The iceberg theory is Ernest Hemingway’s principle that the deeper meaning of a story should never appear on the surface. “The dignity of movement of an iceberg,” he wrote, “is due to only one-eighth of it being above water.” The writer knows the full history, psychology, and context of every character and event — but conveys only a fraction of it directly. The reader senses the weight of the submerged seven-eighths through implication, through what is left out, through the precision of surface detail. It is one of the foundational principles of minimalist fiction, and the reason Hemingway’s shortest scenes carry such pressure even when almost nothing appears to happen.

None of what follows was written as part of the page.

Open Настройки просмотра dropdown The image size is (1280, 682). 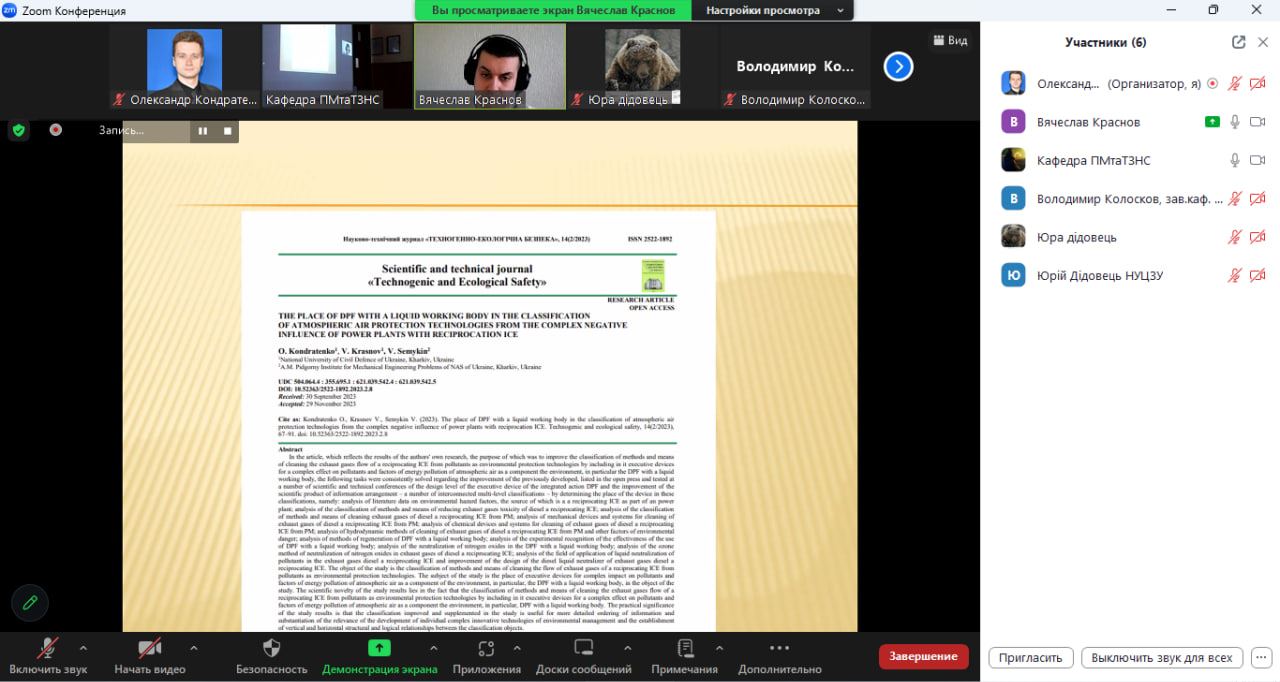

What Is the Iceberg Theory? →
What does “show don’t tell” mean?

Show don’t tell is the craft principle that experience should be rendered rather than reported. Instead of writing “she was sad,” you write the specific, observable behaviour: “she folded and refolded the letter until the paper wore through at the creases.” The reader arrives at emotion through detail rather than being handed the conclusion. But it is not an absolute rule. Summary, telling, and direct emotional statement all have legitimate places in fiction. The instruction is better understood as: don’t default to abstraction when a concrete detail would do more work. The mistake is not telling — it’s telling when showing would be truer, more precise, and more alive.

Show Don’t Tell — What It Actually Means →
What is minimalist fiction?

Minimalist fiction strips language, plot, and character to essential elements — removing anything that can be cut without destroying meaning. The movement is associated with Raymond Carver, Amy Hempel, Mary Robison, and Ann Beattie, writing in America in the 1970s and 1980s. Its hallmarks are plain prose, working-class settings, economic anxiety, flat affect, and endings that refuse resolution. The style demands more from the reader: meaning is constructed in the gap between what is said and what is clearly felt but never named. Gordon Lish, as Carver’s editor, pushed this aesthetic to an extreme — some argue too far, suppressing the warmth that Carver’s own drafts contained.

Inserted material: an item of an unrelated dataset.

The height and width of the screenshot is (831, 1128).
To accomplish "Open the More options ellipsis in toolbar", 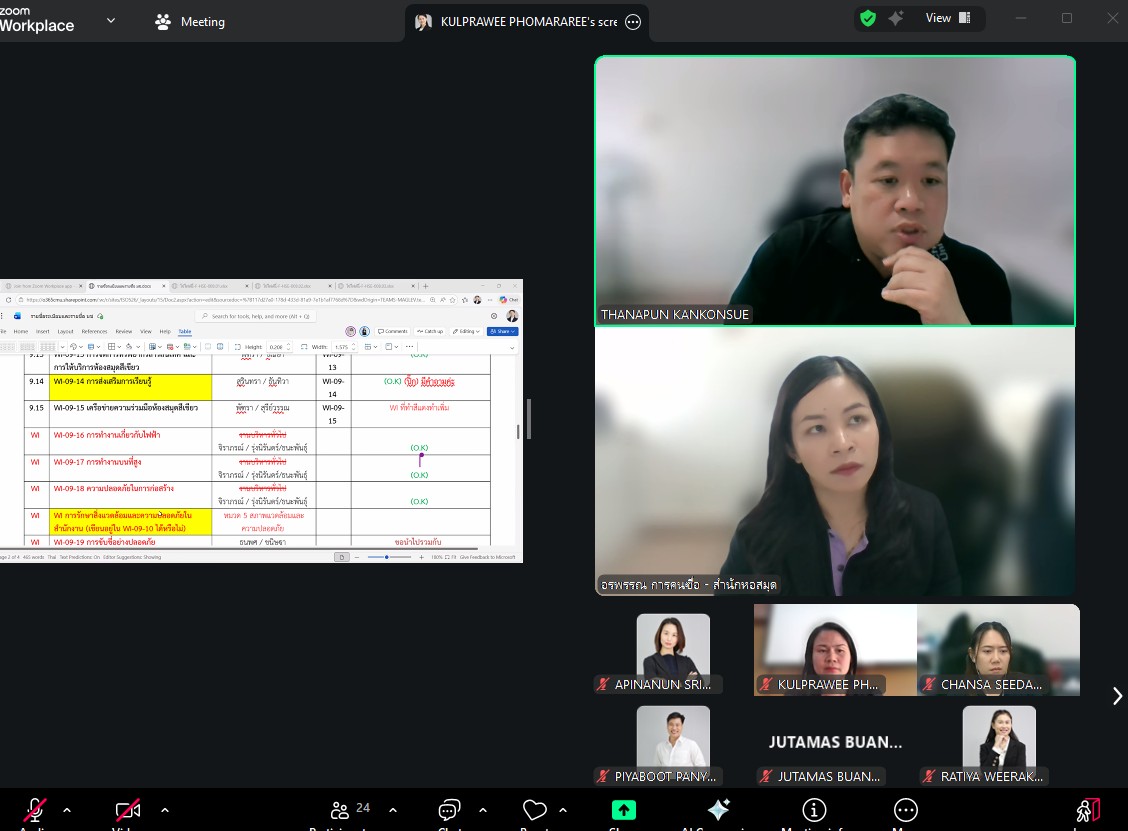I will coord(905,810).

Minimalist Fiction — The Techniques That Work →
How do you end a short story?

The ending of a short story is not a conclusion — it is a detonation. The best endings reframe everything that came before: the reader rereads the opening line differently. The worst endings explain what has just happened, robbing the reader of the discovery. A strong ending arrives at the last possible responsible moment: as early as the story can afford to stop. It should be inevitable in retrospect but surprising on first reading. In flash fiction specifically, the last line often does double duty — it closes the story and opens a larger implication simultaneously. Never end with a character realising something. End with them doing something.

How to End a Flash Fiction Story →
What is a prose poem?

A prose poem is a piece of writing that occupies the intersection between prose and poetry — written in full sentences without line breaks, but using the compression, sonic intensity, and imagistic logic of poetry rather than narrative. Claudia Rankine, Russell Edson, and Carolyn Forché work extensively in the form. The prose poem resists story in a way that flash fiction does not — where flash requires narrative arc, a prose poem may be purely lyric, associative, or fragmented. The question of whether a piece is prose or poetry is not a failure of categorisation but often the point of the work itself: the form thrives in the uncertainty.